(Pixel coordinate grounding data)

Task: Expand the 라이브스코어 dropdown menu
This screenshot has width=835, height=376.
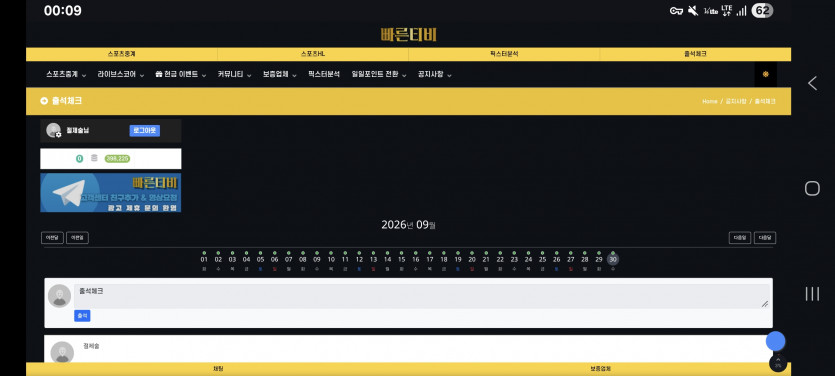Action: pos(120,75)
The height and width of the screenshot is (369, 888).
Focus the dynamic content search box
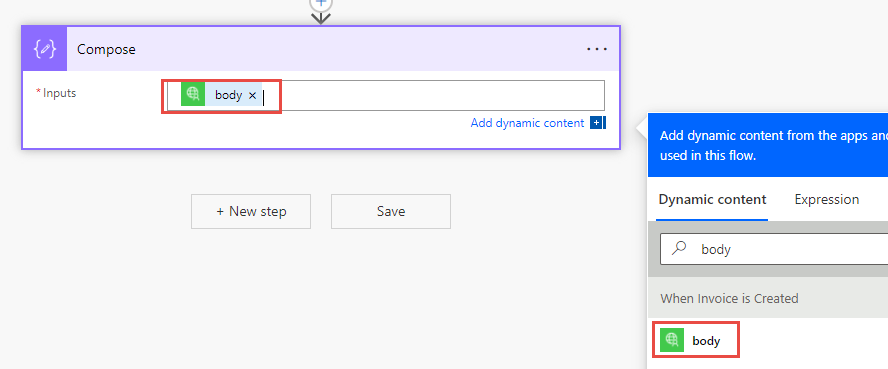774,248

- [Exercise directions]
Verbatim repeat, images removed: give each entry again exactly as it reads.

- [Exercise response]
Task: Expand the 라이브스코어 dropdown menu
This screenshot has width=835, height=376.
Action: pos(120,75)
The height and width of the screenshot is (369, 888).
Focus the dynamic content search box
774,248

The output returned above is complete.